I picked up this mower. It is one of the caster deck models that were made by Snapper for John Deere. I think that it may be 6-8 years old> I notice that it seems to burn oil..smoke and smell. The spark plug was pretty oil fouled, I cleaned it and when I ran it for 30 minutes or so I had more fouling on the plug.

The oil in it seemed real black, and thin..like watery maybe someone was using too light of an oil.. when I changed it, it was hot so it should be somewhat fluidy.
I put in 30 weight and adjusted the valves to .006 seems to be less smoke. I am wondering what and how I can check for more problems related to it using oil? 

Could I have a ring that is sticking in the groove on the piston and not sealing like it should. I have read about running a mix of gasoline & Techtron fuel cleaner thru 2 cycle engines and cleaning up rings etc. Will this help on a 4 cycle.? The engine is a Briggs 12S502 0114 B1 Serial 08040763B . it is rated as a 8hp. Seems to run good starts in 2 pulls after priming. I did buy an inexpensive Harbor Freight Leak down compression checker..I have never used it. Not sure what would be a good reading..guess I could play around with that and see what I get. 

I'm not sure I want to pull the whole valve asby off to get to the head and cylinder. I have never done that on a OHV. I know on th eL heads you can clean the carbon of of the head and top of the piston with a putty knife 

Any ideas apreciated.


----------



## paulr44 (Oct 14, 2008)

Stuck ring on a 4-stroke? Don't put money on it.
Can't do compression test on engine like that, as is equipped with a compression release.
Leak-down test, no more than 10%, must hold flywheel/crankshaft steady at TDC on compression stroke to perform test - easier to do with 2 people.

Many reasons it could be smoking - and oil being thin is curious.

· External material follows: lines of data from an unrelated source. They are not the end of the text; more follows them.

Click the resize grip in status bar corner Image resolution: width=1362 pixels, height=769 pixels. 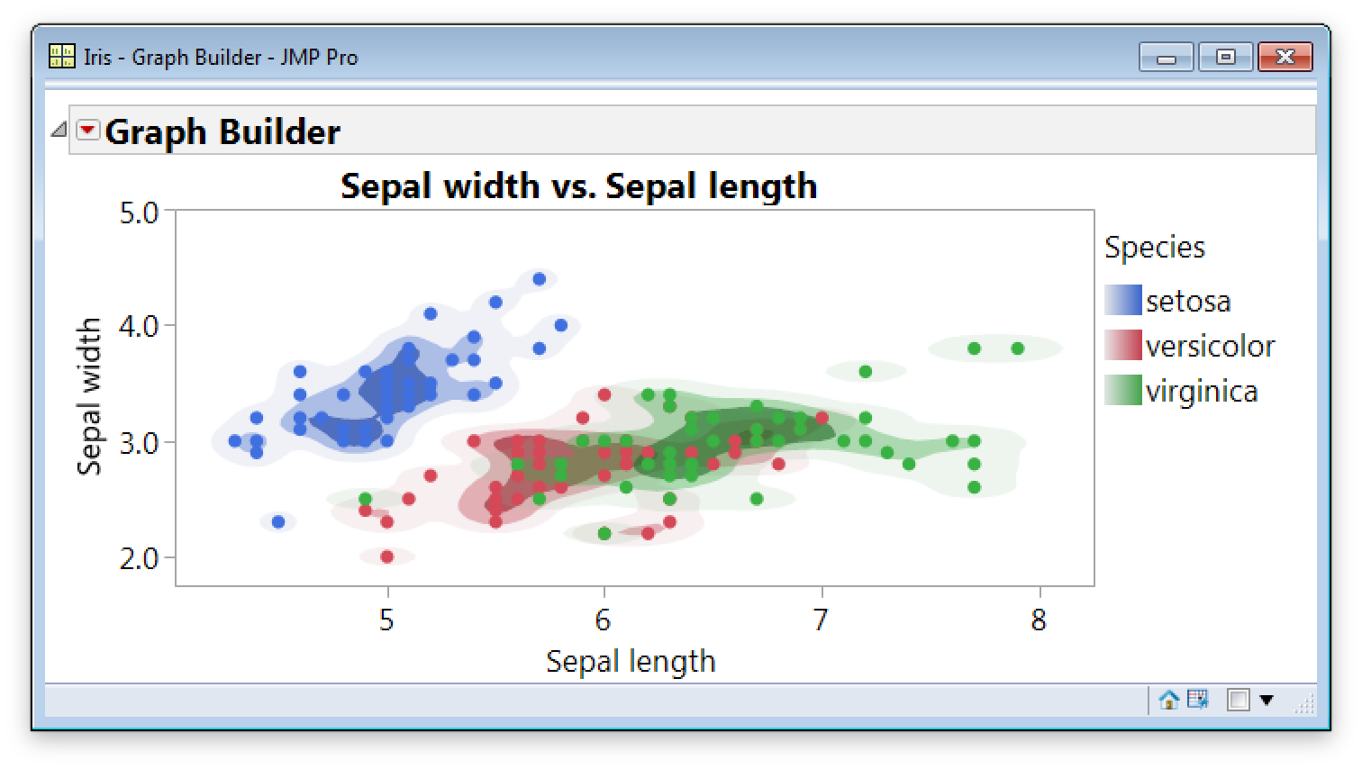click(x=1303, y=705)
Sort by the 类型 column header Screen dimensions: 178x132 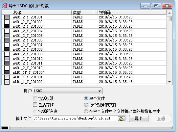[x=85, y=13]
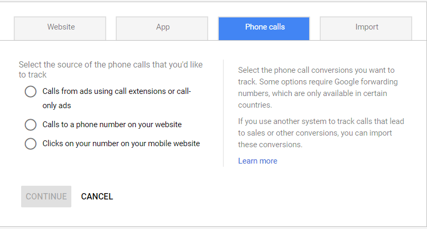
Task: Select the Phone calls tab
Action: coord(264,28)
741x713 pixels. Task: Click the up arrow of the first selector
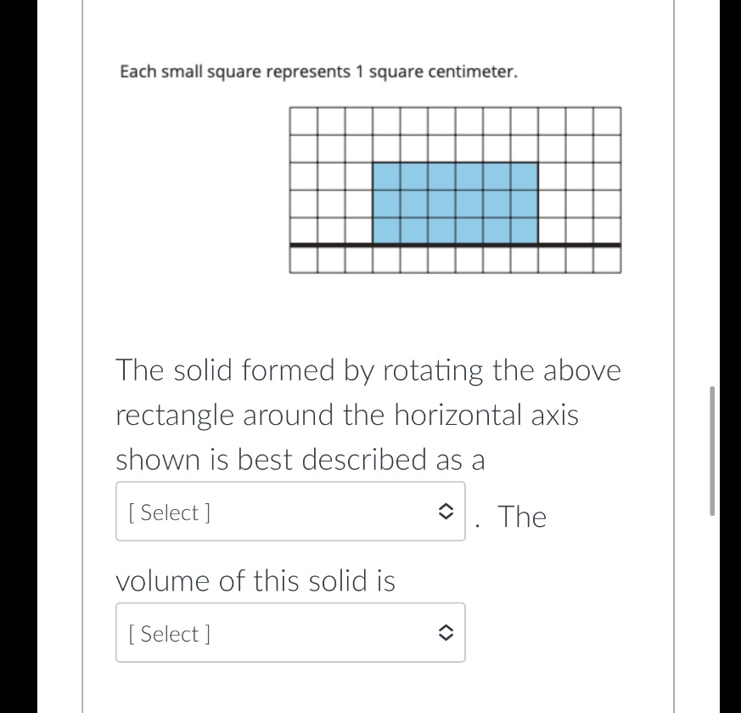[447, 506]
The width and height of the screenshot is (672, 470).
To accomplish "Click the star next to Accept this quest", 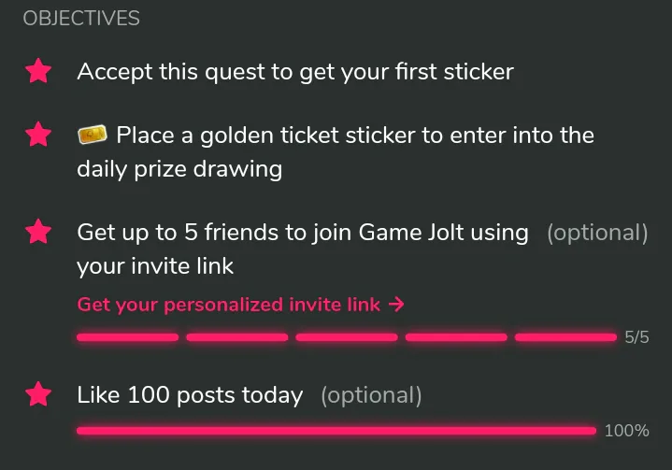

Does the oil smell like fuel?

Given it's age and my experience, I'd suggest it has a leaking head gasket IF it hasn't been subjected to dirt ingestion (in which case, cylinder/piston ring wear).


----------



## usmcgrunt (Sep 16, 2007)

I agree with paul (congrats on having past 1000 posts :hat the head gasket is a likely candidate for replacing. It is fairly common for the gasket to blow out between the cylinder wall and valve galley.

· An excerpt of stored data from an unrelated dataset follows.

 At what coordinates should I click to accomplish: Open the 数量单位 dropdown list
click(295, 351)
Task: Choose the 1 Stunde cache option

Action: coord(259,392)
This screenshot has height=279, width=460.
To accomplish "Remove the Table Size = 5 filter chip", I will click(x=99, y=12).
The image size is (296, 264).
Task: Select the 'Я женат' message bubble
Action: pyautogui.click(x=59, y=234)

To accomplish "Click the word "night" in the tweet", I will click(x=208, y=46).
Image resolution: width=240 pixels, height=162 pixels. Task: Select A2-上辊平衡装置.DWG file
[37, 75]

You may also have a leaking float or needle valve in the carb allowing gas to enter the crankcase and causing the thin oil.


----------



## Spit (Nov 3, 2006)

My problem is resolved. Unfortunately the engine threw the connecting rod and blew out the crankcase. I took the engine apart and found a lot of scoring on the bottom of the piston. Previously I found that the oil breather tube had not been connected to the rubber boot not sure if that could have caused excess junk to get into the engine? The breather tube was heavily coated with junk so I think that the boot had ben off for some time. When I first changed the oil it seemed like there was very fine silvery metal in suspension in the oil. 

I tried to adjust the govennor and the spring on the linkage but is seemed to make no difference.

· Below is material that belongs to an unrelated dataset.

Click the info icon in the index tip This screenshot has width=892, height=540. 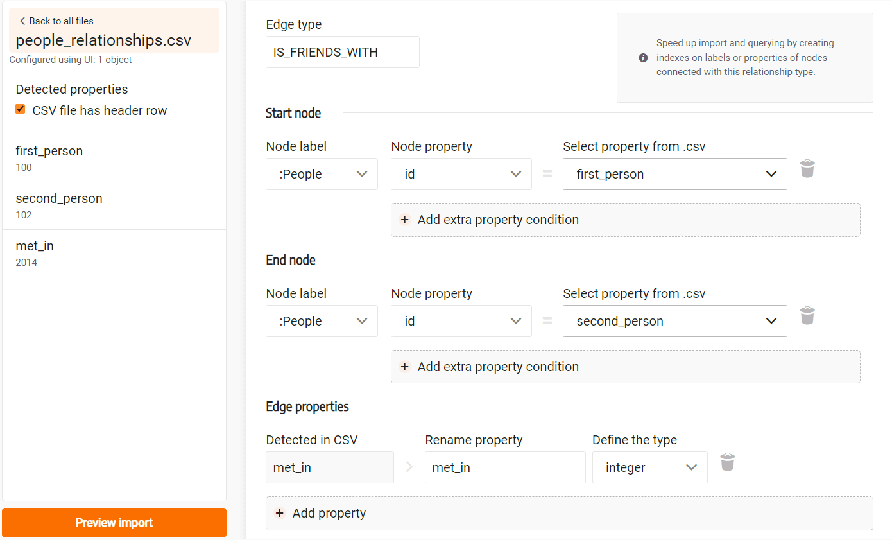click(643, 58)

I was having trouble with it surging..and wanting to run too fast. Could the scoring have played a factor in that? If the engine was being loaded up by the extra resistance from the scoring would it cause the engine to race? 

I know that I am not going to be able to fix this engine but I am interested to hear what anybody knows about how an engine with a scored piston might behave. and possible causes of the racing/surging of the engine. I may well run into something similar in the future and would like to know better what to do.

Spit


----------



## Sir Thomas (Dec 7, 2013)

Spit said:


> My problem is resolved. Unfortunately the engine threw the connecting rod and blew out the crankcase. I took the engine apart and found a lot of scoring on the bottom of the piston. Previously I found that the oil breather tube had not been connected to the rubber boot not sure if that could have caused excess junk to get into the engine? The breather tube was heavily coated with junk so I think that the boot had ben off for some time. When I first changed the oil it seemed like there was very fine silvery metal in suspension in the oil.
> 
> I tried to adjust the govennor and the spring on the linkage but is seemed to make no difference.
> 
> ...


My dad always said when you buy a used car you buy another man's problems. This might apply to yard equipment, especially the larger equipment. There is no telling the neglect the previous owner gave to the mower. The oil in a 4 cycle engine does two things. Keeps frictiion areas lubricated and to keep the engine cooler by reducing friction. 
Low or no oil has a domino effect. Lack of lubrication in the cylinder, which get's hot anyway because of combusion, will cause the piston, rings and rod to overheat and break down. The fouled plugs indicated ring breakdown. I think this series of events had already started before you got it. Whether you could have saved this engine if you had broken it down depends how far down the road the damage began. Could the previous owner have run the wrong weight oil? Possible.


----------